▶ Reading passage
+===+

Meany

January 23, 2001
 
Mr. Kurt Miller
Warren Miller Entertainment
2540 Frontier Avenue
Suite 104
Boulder, CO 80301
 
Dear Kurt:
 
With your father living in the San Juans and you being around Seattle off and on for a long time, you must have heard about The Mountaineers – those guys with the long lines of climbers going up Mt. Rainier in the early days. Have you ever heard about Meany Lodge, the Mountaineers’ ski hut at Stampede Pass?  Meany is a remarkable place in a lot of ways and if you haven’t seen it you should check it out.
 
A couple of years ago in your movie you featured a guy who ran a rope tow for his own kids. Meany has sort of that kind of feel about it – only with a lot more people and sort of a time warp aspect to it.  In the issue of Ski magazine where your dad’s column first appeared this year, there was an article about a guy skiing one of Colorado’s lost ski areas. The folks he interviewed reminisced about dads running the rope tow and kids learning to ski in a non-commercial environment.  Then he found the old runs and realized that they were pretty sweet.  Meany is real close to that.
 
Meany is about three miles in from the road.  You ride in to the lodge on a 1950s vintage snow cat (a Bombardier "muskeg ox" that has been stretched and had its tracks widened by the guys at the Lodge).  If there are too many of you some tow behind.

+===+

▶ Collected material
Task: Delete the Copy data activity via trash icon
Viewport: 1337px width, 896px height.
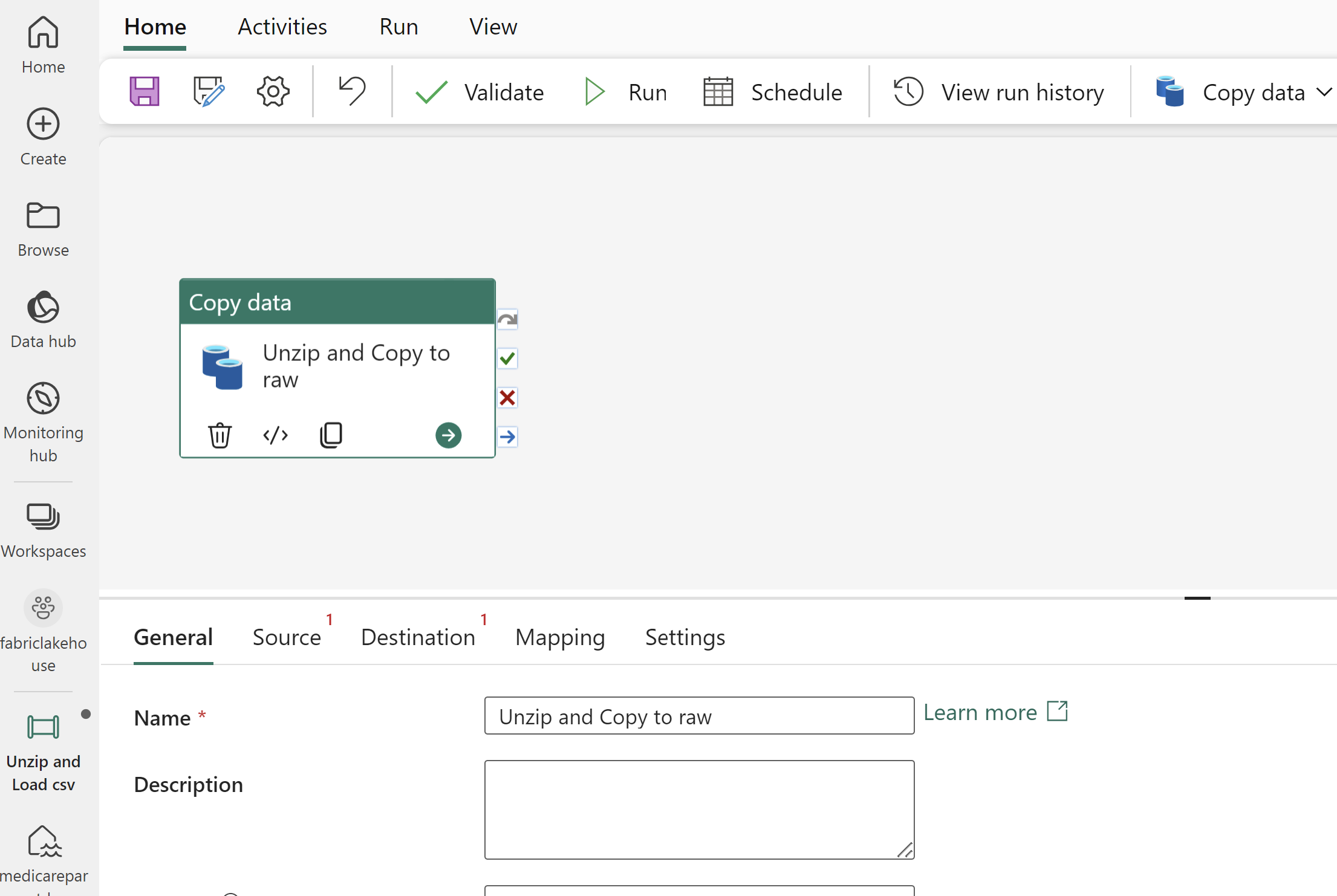Action: (x=220, y=435)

+===+

▶ Requirements
[1] Translate this sentence from the letter about Meany Lodge into Spanish: "Meany is about three miles in from the road."
[2] For the letter about Meany Lodge, decide whether each statement agrees with it. Answer yes or no for each, and quote the words that decide it.
(a) Visitors reach the lodge on a snow cat dating from the 1950s.
(b) The letter is addressed to Warren Miller.
(c) Meany Lodge sits at Stampede Pass.
[3] Carry on the letter about Meany Lodge from its last sentence.

▶ Expected responses
[1] Meany queda a unas tres millas de la carretera.

[2]
(a) Yes: "You ride in to the lodge on a 1950s vintage snow cat"
(b) No: "Dear Kurt:"
(c) Yes: "Meany Lodge, the Mountaineers’ ski hut at Stampede Pass"

[3]
The Lodge interior looks like it was frozen in the 50s – and many of the Meany regulars were obviously skiers then. There are Tyrolian style wall paintings and lots of little kids running around. Everything looks like it has been improvised by guys who tend to over-engineer.  Everything is done by volunteers and their priority is obviously skiing, not fashion.
 
So here is the first pitch – family scenes, old guys (some in their 90s!), teenage boarders with bleached hair, everybody in ski wear with lots of duct tape, a bunch of odd contraptions including ancient snow cats and a rope tow of almost Rube Goldberg complexity – and everybody having a great time. Could come close to the snow-making scenes of those two guys with the ski jump on the farm.  Film in the summer and you’ll get footage of people brushing the slopes by hand, digging ditches, remodeling buildings, cutting firewood, overhauling snow cats, erecting towers, etc. In the winter there is a PSIA ski school affording pictures of cute kids snowplowing, going off jumps, falling down, etc.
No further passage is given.